With pornography now targeting 8-11-year-old boys, it is time to be more alert than ever. On International Women’s Day, 200 protesters, representing the 850,000 who signed an online petition, marched on the headquarters of Mindgeek. Based in Montreal on Decarie Blvd., the pornography supermarket provides an umbrella for 23 internet portals (i.e. Pornhub, Redtube, Gaytube, Sextube, Playboy, etc.). So much of this insidious plague infiltrates minds behind closed doors that parents, pastors and youth advocates are flummoxed on how to stem the tsunami.
Cathy Peters, anti-trafficking speaker and advocate since 2014, has been raising awareness about sexual exploitation, pornography and human sex trafficking for years and views the sex industry as “one large, growing, lucrative, toxic mix.” She considers the upcoming digital generation to be at risk and considers this to be one of “the biggest challenges of parenting today.” She is fighting the movement to legalize prostitution and says “a modern equal society does not buy and sell human beings.”
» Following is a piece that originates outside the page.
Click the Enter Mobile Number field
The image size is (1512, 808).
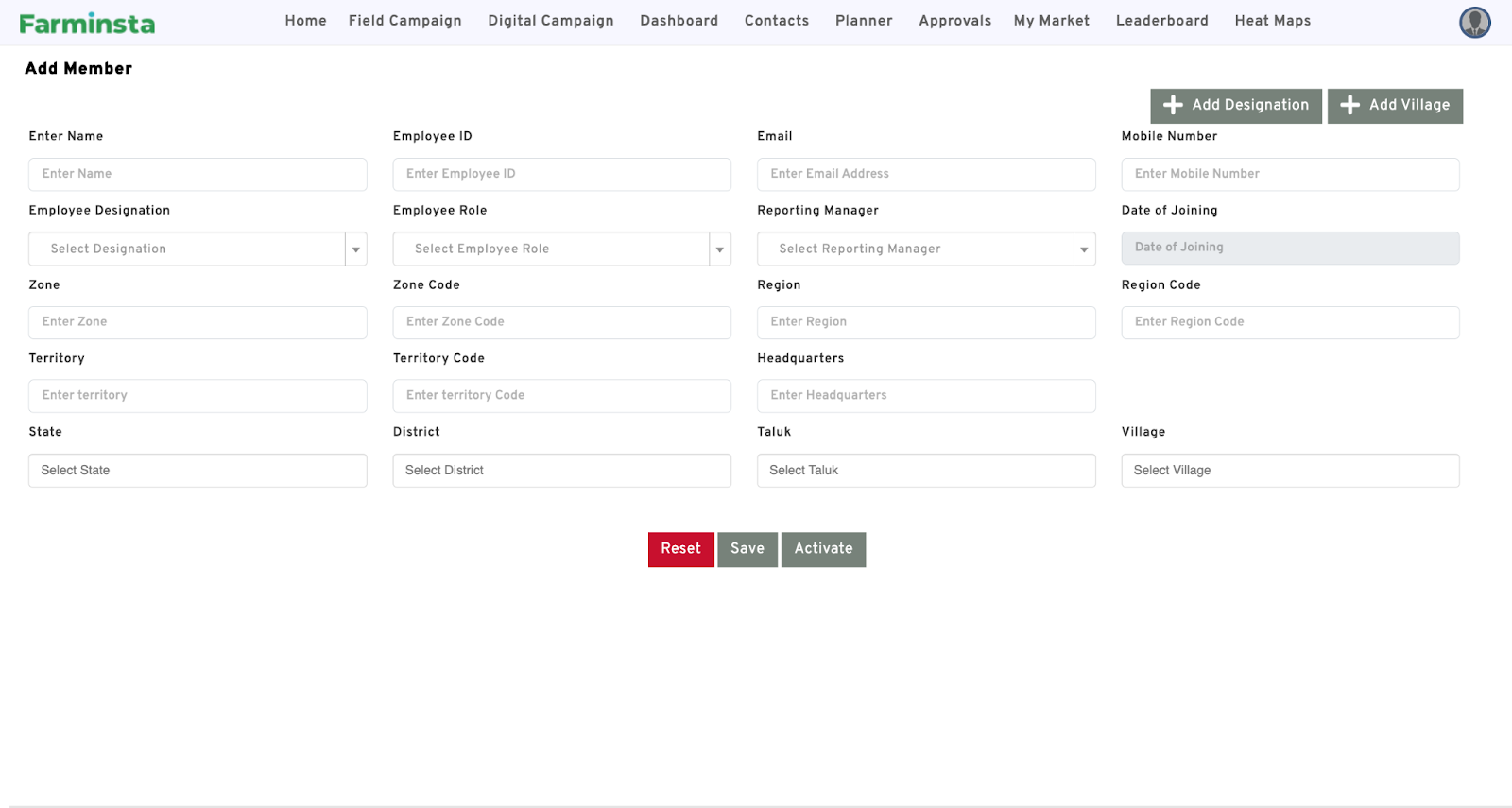(1290, 174)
featured in videos, the pornography giant has its advocates. Taylor Kohut, researcher in the Department of Psychology at Western University, has studied how pornography influences human feelings, behaviours and thinking patterns, and disputes the rhetoric of protesters as politically motivated. “I don’t think porn is inherently evil or exploitive or dehumanizing or degrading…” He says “there is no clear evidence that pornography causes negative attitudes toward women or sexual violence.”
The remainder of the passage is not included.